Myra Melford’s Snowy Egret

THE OTHER SIDE OF AIR

(Firehouse)

9/10

myra resThis is gripping music. Pianist Myra Melford may have penned all the compositions, but the members of Snowy Egret fly them to places of which she probably never dreamed. The intensity is unrelenting. Even when it’s in the form of lyrical beauty rather than ferocious energy, that beauty is as dazzling as a butterfly’s wing caught by the sun: just listen, for instance, to Melford’s piano on Chorale. When a groove emerges it is always enigma-laden, courtesy of bass guitarist Stomu Takeishi and especially drummer Tyshawn Sorey, a genuine revolutionary who shapes up as the most important practitioner on his instrument since Paul Motian.

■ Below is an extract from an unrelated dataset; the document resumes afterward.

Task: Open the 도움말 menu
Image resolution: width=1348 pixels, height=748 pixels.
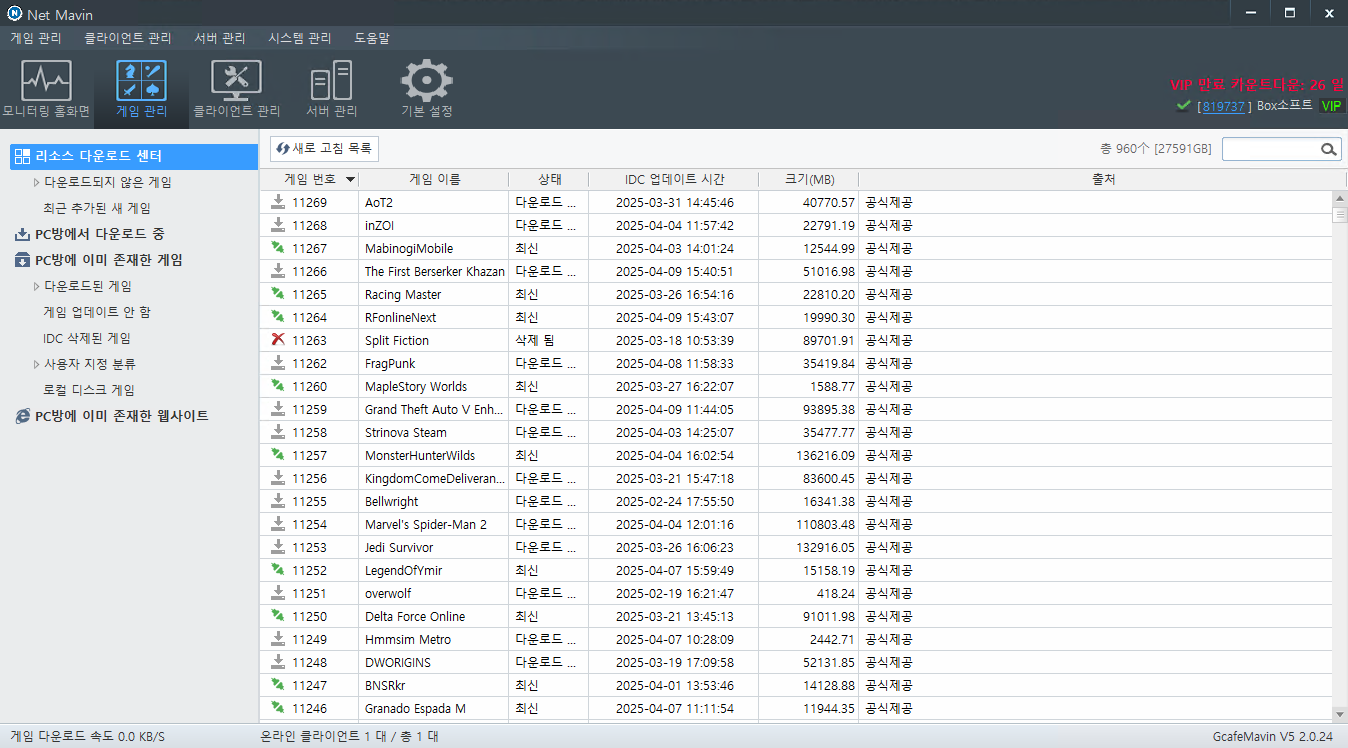Action: (x=372, y=38)
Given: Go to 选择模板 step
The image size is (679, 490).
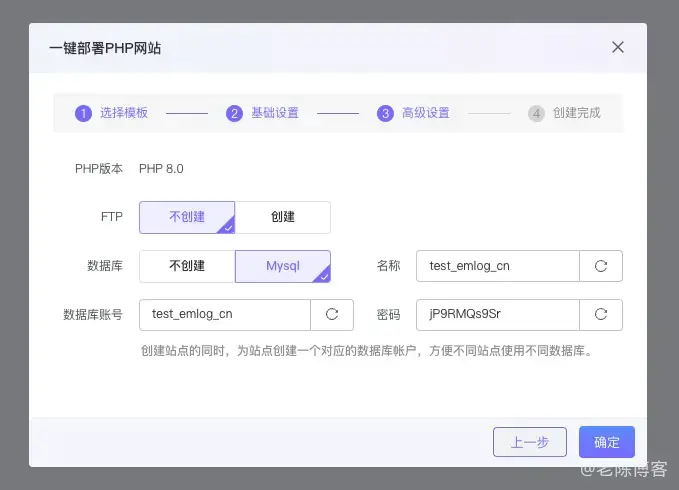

And the excitement doesn’t stop there. Guitarist Liberty Ellman and cornetist Ron Miles have both been distinctive, innovative improvisers for years, and this band presents them with wide-open fields of creativity upon which to play. A highlight is the textural interaction, as when the ensemble plays for an extended period with miniaturized, muffled or prepared sounds on Attic, and then like topping a rise, and seeing a whole new vista, they enter a slow-motion world in which the trumpet cries out its heartbreaking lament.